Fereshteh Lagzi, Ph.D.

Fereshteh Lagzi is a postdoctoral fellow in the Department of Physiology and Biophysics at the University of Washington (UW). She has a background in computational neuroscience, nonlinear dynamics and control theory. During her graduate research., Lagzi studied the dynamics of competition and cooperation in spiking networks of interacting subnetworks, and their bifurcation. After completing her Ph.D., she studied artificial neural networks and analyzed different recurrent networks from a dynamical system point of view. In her postdoctoral research, she studied assembly formation considering cell-specific plasticity mechanisms for different inhibitory subtypes and their interaction with excitatory Hebbian learning mechanisms. Her studies link rate and weight dynamics in spiking networks in an interesting low-dimensional framework. Lagzi received the competitive Swartz Foundation Postdoctoral Fellowship in computational neuroscience and joined the Fairhall Lab in 2021. Currently, Lagzi studies circuit dynamics underlying sequence generation and maintenance. More precisely, she is interested in understanding the role of sequences in learning. Also, the dynamics and emergence of cell assemblies mediated by inhibitory subtypes are an active area of her research. Lagzi also considers alternative mechanisms to synaptic plasticity that can modify circuit dynamics and guide learning.
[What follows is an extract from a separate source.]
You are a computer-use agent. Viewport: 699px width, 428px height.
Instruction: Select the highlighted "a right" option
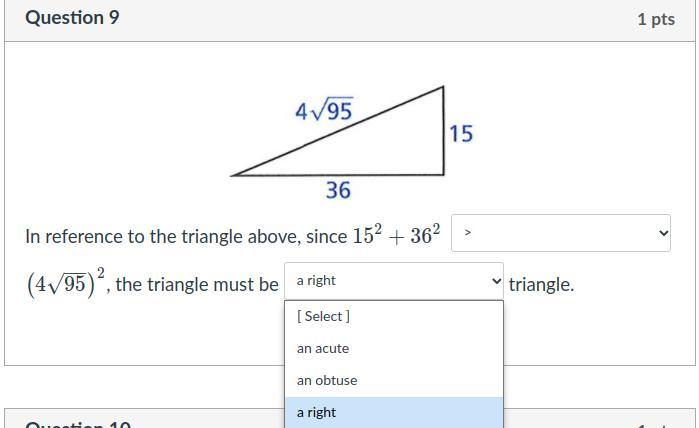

Principal Investigator: Adrienne Fairhall

Fellow: Priyanka Rao

Undergraduate Fellow Project:

Project 1: Many events unfold over time and/or space, giving both experiences and outputs such as language, thoughts and motor activity a sequential structure. Sequential patterns in neural activity have been observed in multiple brain areas, but most notably in the hippocampus, an area involved in learning and memory, where they recur spontaneously following experience. The acquisition of sequences may therefore be a fundamental mechanism the brain uses to learn and store relationships. In this project, we will use modeling and simulations to explore different mechanisms for building neural sequences. Many current models assume that sequences are learned by synaptic plasticity, i.e., strengthening connections between neurons such that driving the first neuron to fire can activate the entire sequence. However, recent work has brought attention to the potential general importance of nonsynaptic plasticity mechanisms. We will explore how changes in intrinsic neuronal properties, such as excitability, as well as the non-random structure of the network can contribute to sequence generation, and how the resulting models differ from more traditional synaptic approaches. The results of this study will highlight the necessary components for the generation and maintenance of sequences in neuronal networks.

Project 2: Typically in neural networks, neurons are modeled as connected with chemical synapses, whereby signals are transmitted in an all or none thresholded fashion at precise times. When we train artificial neural networks, we generally assume that learning occurs through changes in synaptic weights. However, many biological systems have neural connectivities that are mediated also or instead by gap junctions, which couple neurons electrically, leading to a continuous sharing of electrical potential. The motif of gap junctional coupling is widespread throughout neural systems; intriguingly, particularly during early development in cortex, in regions that undergo neurogenesis, such as the birdsong circuit nucleus HVC and in the highly regenerative organism Hydra. What role might this coupling play? We hypothesize that gap junctional coupling provides a mechanism for neurons to form initial connectivity, bringing new neurons into a coupled relationship that may subsequently be refined by synaptic plasticity. In this project we will explore this idea using modeling of Hydra and of HVC, where well-defined activity patterns (global repetitive firing of subnetworks and precise temporal sequences) have been well studied.